Our Top 10 Blogs of 2025
Soaring home prices, rising costs for homeowners and renters, and a new social housing movement: In case you missed them, our top blogs of this year examined persistent housing challenges in the US and opportunities for reforms.
- In Home Prices Surge to Five Times Median Income, Nearing Historic Highs, Peyton Whitney explored rising home price-to-income ratios and how this measure of homebuyer affordability varied across markets in 2024.
- In New Projections Anticipate a Slowdown in Household Growth and Housing Demand, Daniel McCue explained the Center’s projections for the decades ahead and detailed a future in which the number of households will grow far more slowly than previously experienced. Daniel’s blogs on the rising costs of homeownership and lower interest rates failing to offset effects of high home prices were also popular this year.
- Susanne Schindler’s Why the New Social Housing Movement Needs to Think About Design explored the emerging social housing movement in the US and why the exclusion of design from the conversation represents a missed opportunity.
- Unease in the Housing Market Amid a Worsening Affordability Crisis by Chris Herbert summarized findings from our 2025 State of the Nation’s Housing report, including the effects of high home prices and interest rates, rising insurance premiums and property taxes, high rents, and reductions in federal supports.
- In Home Repairs Are Out of Reach for Many Lower-Income Homeowners, Sophia Wedeen showed that homeowners with lower incomes spent significantly less on all types of remodeling and repairs in 2023 and were by far the most burdened by these expenses.
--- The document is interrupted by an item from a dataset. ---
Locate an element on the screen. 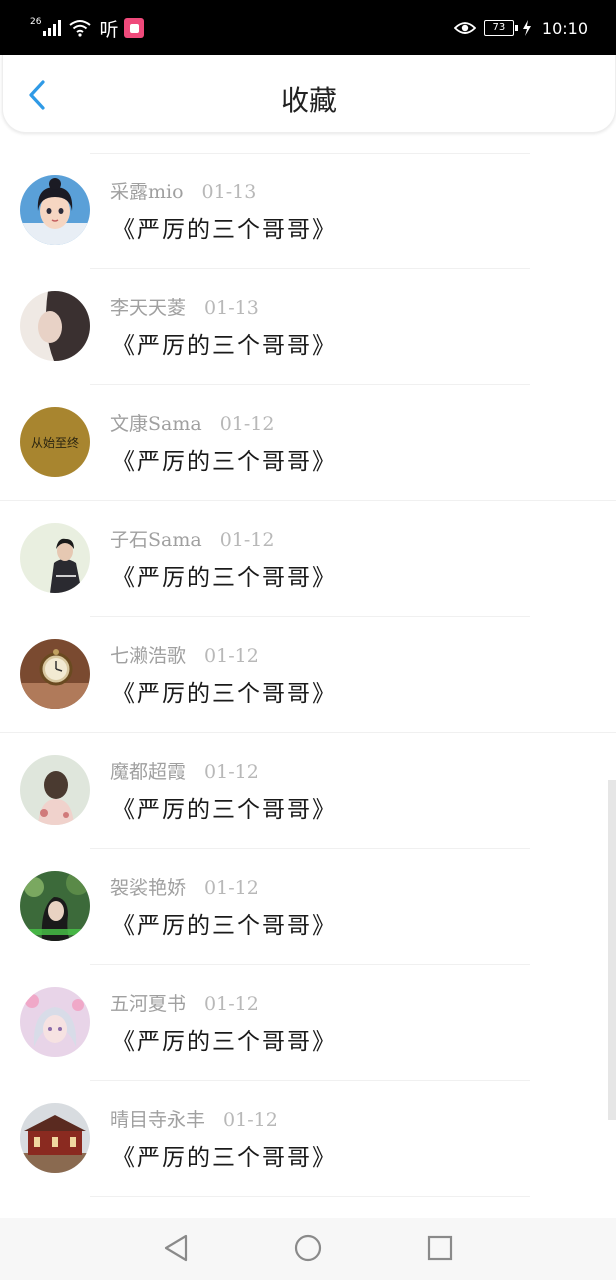 The height and width of the screenshot is (1280, 616). nav-back-button is located at coordinates (176, 1248).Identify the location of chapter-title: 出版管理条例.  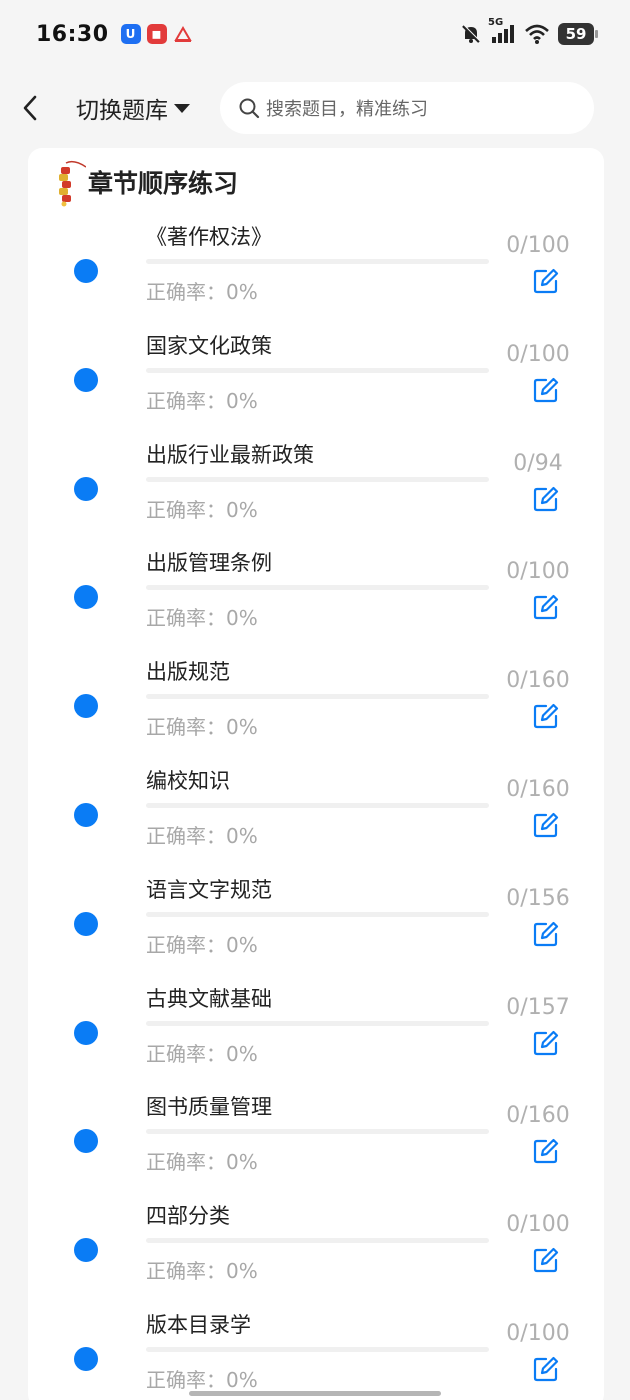
(209, 564).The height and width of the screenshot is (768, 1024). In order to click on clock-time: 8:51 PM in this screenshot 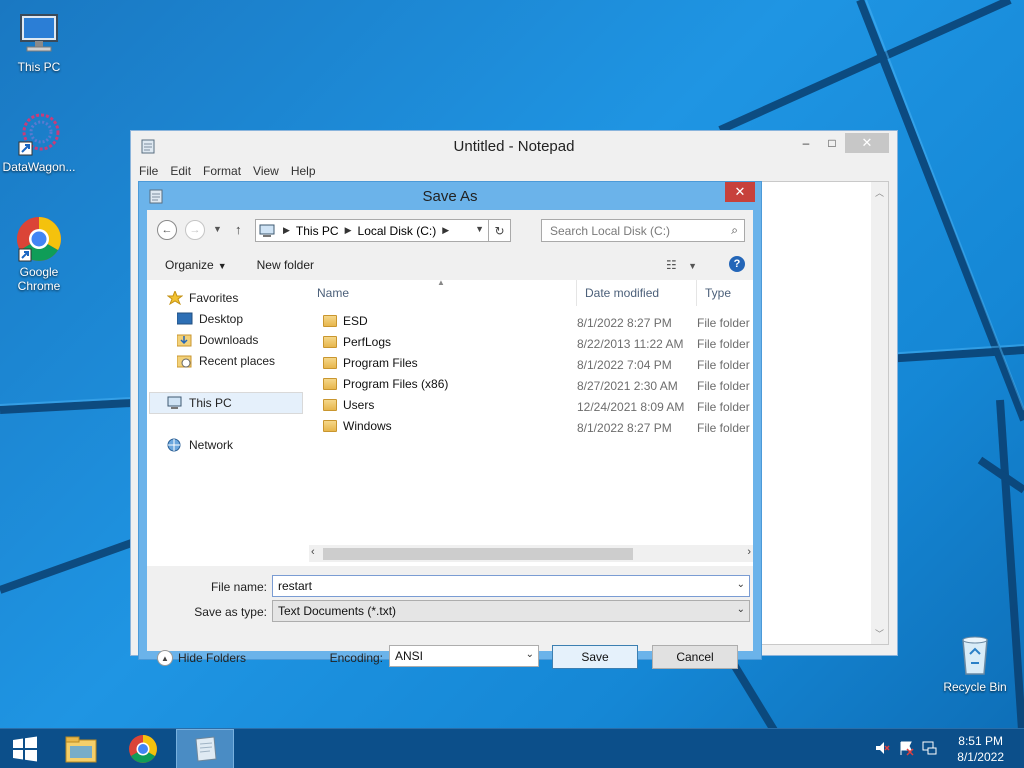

Our first LIRA (Leading Indicator or Remodeling Activity) release of the year, detailing the 2025 outlook for home improvement and repair spending, was also a popular read.
- California’s Homeowners Insurance Market Is a National Bellwether by Steve Koller explored the residential property insurance market in California leading up to and in the aftermath of the January 2025 Los Angeles fires.
- Jennifer Molinsky’s One in Three Older Households Is Cost Burdened highlighted worrying trends in housing affordability for older adults as well as the increasing need for supports to help older households afford their housing and the services they need to stay in their homes.
- Surveying Missing Middle Trends in the US and Massachusetts—Challenges and Opportunities by Amy Love Tomasso examined barriers to the production of small-scale multifamily housing in Massachusetts. Amy’s blog proposing policy and regulatory reforms to encourage production of middle housing was also widely read this year.
- In Five Ways Residential Mobility Has Changed in the Pandemic Era, Riordan Frost examined mobility trends before, during, and after the pandemic, revealing that some aspects of mobility meaningfully changed.
- Two-Thirds of Working-Age Renters Struggle to Afford Basic Needs by Whitney Airgood-Obrycki, Alexander Hermann, and Sophia Wedeen explored how rising rents and inflation have made it increasingly difficult for renter households to afford a modest but adequate standard of living.